> Reading passage:

________

Photo of the Week.. Venus and Mars visit in twilight early in 2003. Venus is the bright "morning star" at right, while Mars is just above its namesake, Antares of Scorpius (whose three-star "head" is near the upper right-hand corner).


Astronomy news for the week starting Friday, May 2, 2003.


We begin the week with the Moon just barely past its new phase. The evening of Friday, May 2, the thin crescent will be just visible low above the horizon in twilight below the Pleiades of Taurus. The night of Saturday May 3 will provide a better view, as the slim but growing crescent will lie up and to the right of Aldebaran and the Hyades. Watch then for the Moon to split the horns of Taurus the night of Sunday the 4th, when it will also be down and to the right of Saturn . Then as our companion makes its journey around us, look for it northeast of bright Jupiter the night of Thursday, the 8th.

Little Mercury makes the biggest news of the week, as not only is it in inferior conjunction with the Sun (when it lies in between us and the Sun) but the alignment is exact, causing the planet to " transit" the solar surface, and be seen in relief against the solar disk, the event taking place on Wednesday, May 7th. Unfortunately for most of North America, the transit occurs too early in the morning to be visible, and is over before sunrise. However, those on the east coast and a bit inland north of Florida will see the transit in progress and nearing its ending at sunrise. It will be visible in eastern-to-mid-western Canada and from all of Alaska as well. Note that the only way to see it is by projection of the image through a telescope, which requires some prior experience. Under no circumstances should anyone try to see it directly. The planet will appear as a small black dot creeping across the solar disk. Usually, at inferior conjunction Mercury will pass either above or below the Sun. But in intervals of 7 and 14 years, on November 9 or May 7, the planet can cross the ecliptic (the apparent solar path) at the time of conjunction, and we may get to see a transit. The next one will take place in November of 2006. Much rarer are transits of Venus. While the next one will occur on June 8, 2004, there were none in the twentieth century at all.

________

> Extracted entries:
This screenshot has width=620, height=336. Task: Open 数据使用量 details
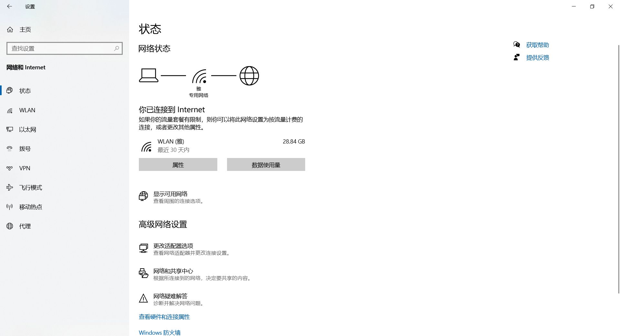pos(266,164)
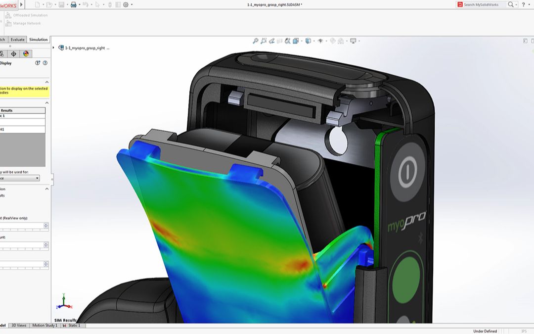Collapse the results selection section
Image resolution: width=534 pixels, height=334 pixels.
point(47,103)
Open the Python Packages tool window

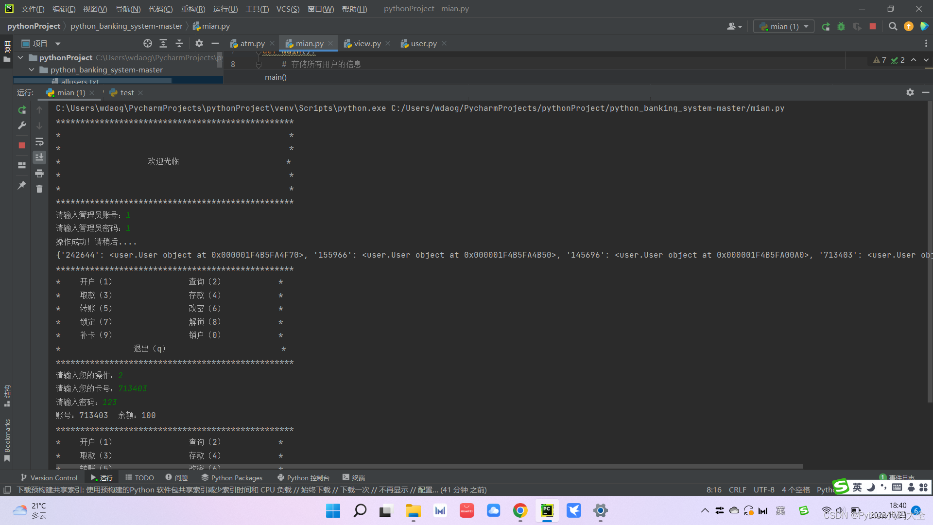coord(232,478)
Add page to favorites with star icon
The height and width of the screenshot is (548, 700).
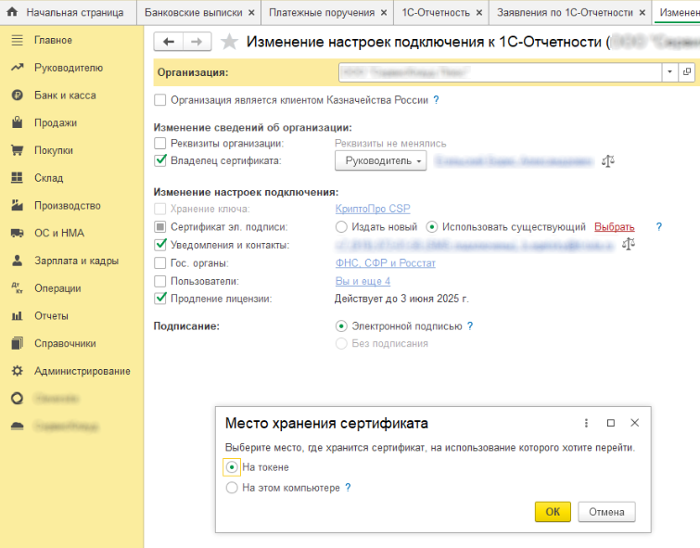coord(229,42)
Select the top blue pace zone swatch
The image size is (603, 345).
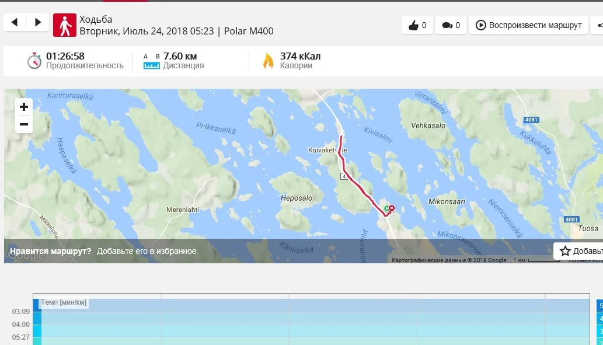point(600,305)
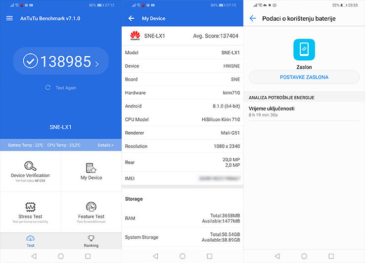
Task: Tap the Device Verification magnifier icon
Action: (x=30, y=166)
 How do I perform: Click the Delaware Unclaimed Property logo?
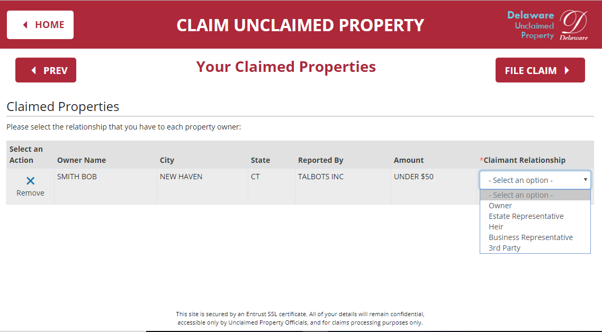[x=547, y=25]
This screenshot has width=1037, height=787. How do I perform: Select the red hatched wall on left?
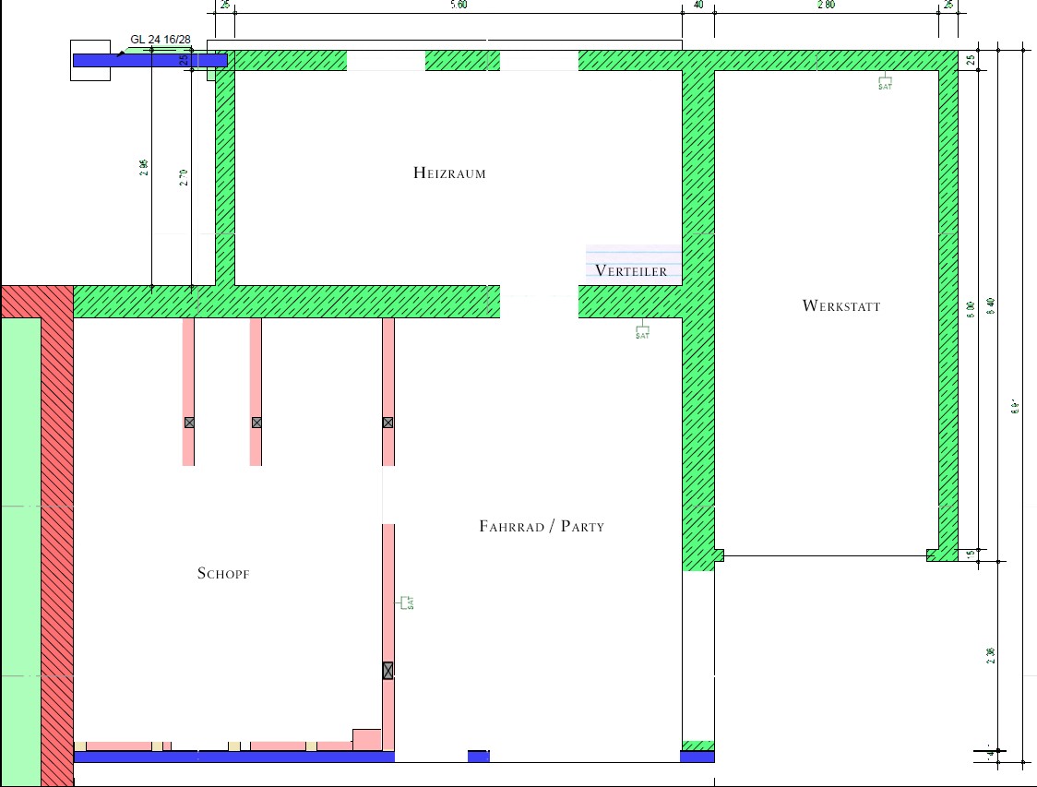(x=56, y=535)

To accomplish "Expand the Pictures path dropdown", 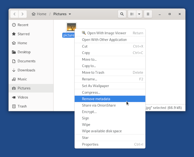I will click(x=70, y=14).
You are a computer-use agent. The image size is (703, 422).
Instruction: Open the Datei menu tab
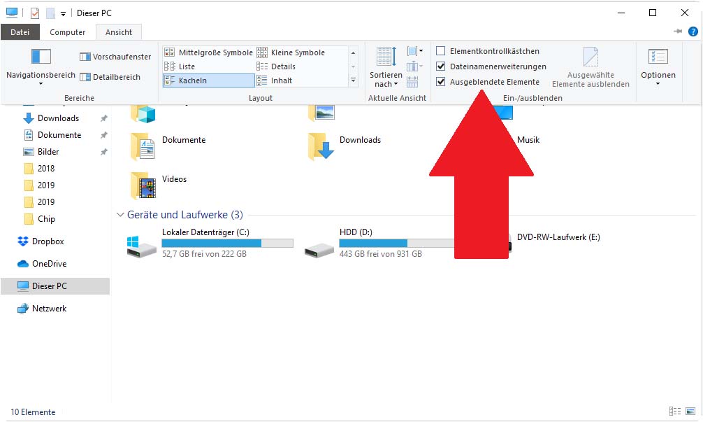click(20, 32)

________

> What you will do: Extend the astronomy news for the week of May 2, 2003, picking up after its last sentence.

> The result:
The giant planets, as witnessed by the Moon's passage against them, are still nicely visible, Saturn lowering in the west, Jupiter still high. The morning sky still sees Venus rising about an hour before sunrise, while in between rides Mars. Now low to the south in Capricornus, the red planet rises around 2 AM Daylight Time.

The Big Dipper is now riding high and nearly overhead for northerners. The Dipper is an "asterism," an informal constellation that is part of Ursa Major, the Great Bear, the bowl of the Dipper making the Bear's hindquarters, the handle the tail. To the south you can see three pairs of stars that make the Bear's feet. Different cultures, however, see things differently. To the ancient Arabs, the Bear's feet were the "leaps" of the gazelle.